La liquidazione controllata è una procedura di composizione della crisi da sovraindebitamento diretta alla liquidazione del patrimonio del debitore al fine di soddisfare tutti i creditori insinuati nella procedura.
Lo scopo, per il debitore, è quello di conseguire il risanamento della propria esposizione debitoria non solo attraverso la liquidazione del patrimonio e la conseguente distribuzione dell’attivo ai creditori, ma anche e soprattutto attraverso l’esdebitazione. Tale beneficio consiste, infatti, nella liberazione dai debiti e comporta l’inesigibilità dal debitore dei crediti rimasti insoddisfatti nell’ambito della procedura.
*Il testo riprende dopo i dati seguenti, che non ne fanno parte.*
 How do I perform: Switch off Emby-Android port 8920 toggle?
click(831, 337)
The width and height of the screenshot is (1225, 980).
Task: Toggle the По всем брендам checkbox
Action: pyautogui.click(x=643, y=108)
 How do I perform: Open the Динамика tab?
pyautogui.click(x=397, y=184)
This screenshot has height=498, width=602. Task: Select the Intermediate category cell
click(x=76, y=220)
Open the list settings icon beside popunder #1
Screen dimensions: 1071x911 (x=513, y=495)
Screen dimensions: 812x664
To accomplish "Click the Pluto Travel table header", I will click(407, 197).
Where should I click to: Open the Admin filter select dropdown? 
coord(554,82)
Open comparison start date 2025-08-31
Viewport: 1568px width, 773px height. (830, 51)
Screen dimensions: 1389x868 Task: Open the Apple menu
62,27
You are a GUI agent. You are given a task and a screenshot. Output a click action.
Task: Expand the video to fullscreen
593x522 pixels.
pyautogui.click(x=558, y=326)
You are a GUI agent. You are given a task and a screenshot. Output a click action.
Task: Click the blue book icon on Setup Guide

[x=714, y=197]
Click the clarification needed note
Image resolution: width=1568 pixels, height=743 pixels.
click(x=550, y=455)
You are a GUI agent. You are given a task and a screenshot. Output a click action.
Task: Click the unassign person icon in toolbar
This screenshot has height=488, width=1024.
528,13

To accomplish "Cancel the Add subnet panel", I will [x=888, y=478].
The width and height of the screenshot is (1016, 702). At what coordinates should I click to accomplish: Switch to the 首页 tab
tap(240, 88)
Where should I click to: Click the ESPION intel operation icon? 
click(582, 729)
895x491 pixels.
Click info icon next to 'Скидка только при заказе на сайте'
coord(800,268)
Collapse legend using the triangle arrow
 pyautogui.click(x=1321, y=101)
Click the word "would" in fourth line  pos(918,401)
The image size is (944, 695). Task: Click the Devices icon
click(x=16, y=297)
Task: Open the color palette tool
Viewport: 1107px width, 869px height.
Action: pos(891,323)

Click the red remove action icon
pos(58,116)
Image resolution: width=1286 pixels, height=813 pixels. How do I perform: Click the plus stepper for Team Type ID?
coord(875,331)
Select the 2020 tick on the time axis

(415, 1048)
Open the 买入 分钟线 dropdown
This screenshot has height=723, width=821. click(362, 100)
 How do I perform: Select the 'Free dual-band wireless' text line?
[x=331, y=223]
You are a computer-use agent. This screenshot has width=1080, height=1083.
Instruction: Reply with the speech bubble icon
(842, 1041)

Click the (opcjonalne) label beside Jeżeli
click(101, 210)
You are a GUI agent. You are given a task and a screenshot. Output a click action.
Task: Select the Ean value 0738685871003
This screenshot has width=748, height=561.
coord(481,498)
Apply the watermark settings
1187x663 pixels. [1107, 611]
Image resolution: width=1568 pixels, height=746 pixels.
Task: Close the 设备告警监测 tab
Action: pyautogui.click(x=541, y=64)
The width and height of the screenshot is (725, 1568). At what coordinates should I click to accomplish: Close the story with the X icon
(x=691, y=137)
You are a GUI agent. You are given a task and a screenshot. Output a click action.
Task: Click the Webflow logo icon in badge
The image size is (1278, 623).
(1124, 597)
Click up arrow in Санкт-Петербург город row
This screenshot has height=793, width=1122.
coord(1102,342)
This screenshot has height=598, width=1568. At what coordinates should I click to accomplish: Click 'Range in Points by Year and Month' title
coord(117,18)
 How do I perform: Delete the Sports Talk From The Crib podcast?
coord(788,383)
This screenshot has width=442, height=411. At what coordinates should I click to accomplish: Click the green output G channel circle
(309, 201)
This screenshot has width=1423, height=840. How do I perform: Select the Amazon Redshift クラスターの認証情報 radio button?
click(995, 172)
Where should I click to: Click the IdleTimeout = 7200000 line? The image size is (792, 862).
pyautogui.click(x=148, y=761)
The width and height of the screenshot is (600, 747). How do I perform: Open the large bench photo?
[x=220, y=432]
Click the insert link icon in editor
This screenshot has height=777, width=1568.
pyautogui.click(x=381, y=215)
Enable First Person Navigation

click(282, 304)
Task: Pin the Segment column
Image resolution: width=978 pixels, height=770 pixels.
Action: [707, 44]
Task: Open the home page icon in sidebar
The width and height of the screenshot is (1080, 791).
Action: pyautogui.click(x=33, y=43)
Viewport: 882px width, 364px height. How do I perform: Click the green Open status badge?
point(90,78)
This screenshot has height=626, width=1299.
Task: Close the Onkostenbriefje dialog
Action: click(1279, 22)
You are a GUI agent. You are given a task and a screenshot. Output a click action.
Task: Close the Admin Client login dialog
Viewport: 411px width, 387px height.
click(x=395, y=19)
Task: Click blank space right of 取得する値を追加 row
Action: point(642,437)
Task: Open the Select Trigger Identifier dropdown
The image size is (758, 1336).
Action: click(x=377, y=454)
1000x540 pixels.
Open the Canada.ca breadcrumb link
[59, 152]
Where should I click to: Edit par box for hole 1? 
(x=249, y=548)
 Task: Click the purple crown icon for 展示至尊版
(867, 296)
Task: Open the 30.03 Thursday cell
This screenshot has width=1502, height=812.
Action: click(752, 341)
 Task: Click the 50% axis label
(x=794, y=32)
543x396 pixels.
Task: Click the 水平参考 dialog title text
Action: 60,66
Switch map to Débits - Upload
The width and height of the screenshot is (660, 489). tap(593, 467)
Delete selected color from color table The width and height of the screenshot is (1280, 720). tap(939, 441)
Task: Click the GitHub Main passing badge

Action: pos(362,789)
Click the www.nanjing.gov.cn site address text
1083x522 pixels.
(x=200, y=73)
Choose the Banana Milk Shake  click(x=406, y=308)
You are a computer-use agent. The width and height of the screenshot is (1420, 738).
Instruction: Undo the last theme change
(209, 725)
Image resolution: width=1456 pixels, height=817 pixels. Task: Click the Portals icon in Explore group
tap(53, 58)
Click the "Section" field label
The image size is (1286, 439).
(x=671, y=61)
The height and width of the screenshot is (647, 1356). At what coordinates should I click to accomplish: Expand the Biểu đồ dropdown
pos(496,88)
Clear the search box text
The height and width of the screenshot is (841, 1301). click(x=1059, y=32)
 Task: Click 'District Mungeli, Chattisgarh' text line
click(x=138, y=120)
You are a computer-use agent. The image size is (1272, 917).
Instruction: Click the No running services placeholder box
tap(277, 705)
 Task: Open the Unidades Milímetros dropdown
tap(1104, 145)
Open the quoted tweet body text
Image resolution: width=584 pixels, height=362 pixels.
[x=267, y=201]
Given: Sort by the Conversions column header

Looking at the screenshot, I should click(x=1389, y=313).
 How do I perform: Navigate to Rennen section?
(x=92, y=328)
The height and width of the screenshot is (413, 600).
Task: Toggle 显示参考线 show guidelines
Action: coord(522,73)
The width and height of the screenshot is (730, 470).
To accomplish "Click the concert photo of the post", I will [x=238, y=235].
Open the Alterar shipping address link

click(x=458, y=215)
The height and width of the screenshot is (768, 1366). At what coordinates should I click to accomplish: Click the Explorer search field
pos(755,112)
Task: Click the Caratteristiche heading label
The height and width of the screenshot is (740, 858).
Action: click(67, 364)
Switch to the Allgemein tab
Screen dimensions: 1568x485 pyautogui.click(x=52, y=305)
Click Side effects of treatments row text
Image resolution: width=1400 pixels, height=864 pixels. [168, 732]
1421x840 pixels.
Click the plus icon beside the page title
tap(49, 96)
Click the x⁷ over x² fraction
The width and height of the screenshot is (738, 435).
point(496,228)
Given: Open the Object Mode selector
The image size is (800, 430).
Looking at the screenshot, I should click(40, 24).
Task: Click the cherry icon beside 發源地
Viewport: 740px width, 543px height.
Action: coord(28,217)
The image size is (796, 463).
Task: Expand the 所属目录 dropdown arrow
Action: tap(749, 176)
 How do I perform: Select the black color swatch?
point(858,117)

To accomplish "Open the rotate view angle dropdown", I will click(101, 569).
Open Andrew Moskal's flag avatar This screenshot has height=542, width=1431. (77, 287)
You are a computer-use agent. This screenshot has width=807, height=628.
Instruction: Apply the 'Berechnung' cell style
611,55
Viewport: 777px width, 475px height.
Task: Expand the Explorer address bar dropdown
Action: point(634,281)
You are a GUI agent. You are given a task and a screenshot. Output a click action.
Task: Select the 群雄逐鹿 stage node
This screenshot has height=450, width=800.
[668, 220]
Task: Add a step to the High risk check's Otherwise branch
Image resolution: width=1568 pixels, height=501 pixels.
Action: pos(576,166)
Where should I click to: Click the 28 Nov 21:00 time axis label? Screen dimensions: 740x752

La procedura di composizione negoaiata della crisi d’impresa della liquidazione controllata presuppone l’esistenza di attivo patrimoniale in grado di soddisfare i creditori.
Ciò comporta la necessità che il debitore si premuri di ottenere, a seconda del caso, un’attestazione negativa ovvero positiva di sussistenza di patrimonio disponibile.
La disponibilità o meno di attivo risulta dirimente ai fini dell’ammissibilità della domanda di apertura della liquidazione controllata, posto che, in assenza di patrimonio, verrebbe meno ogni sua utilità e scopo.
Di fatto, dovrebbe ritenersi che la giustificazione causale che rende ammissibile l’accesso alla liquidazione controllata manchi anche quando l’attivo disponibile, presente e futuro, sia appena sufficiente a coprire le sole spese di procedura
L’apporto di finanza esterna (ad es. la somma di denaro donata da un familiare), sebbene in assenza di patrimonio del debitore, consentirebbe, invece, l’accesso alla liquidazione controllata posto che garantirebbe una soddisfazione, anche se limitata, dei creditori (Trib. Padova 22 ottobre 2024)
Contro, si ritiene, invece, che la disponibilità di finanza esterna non integri i presupposti necessari per l’apertura della procedura di liquidazione controllata, a favore del diverso istituto dell’esdebitazione dell’incapiente (Trib. Bergamo 16 novembre 2023).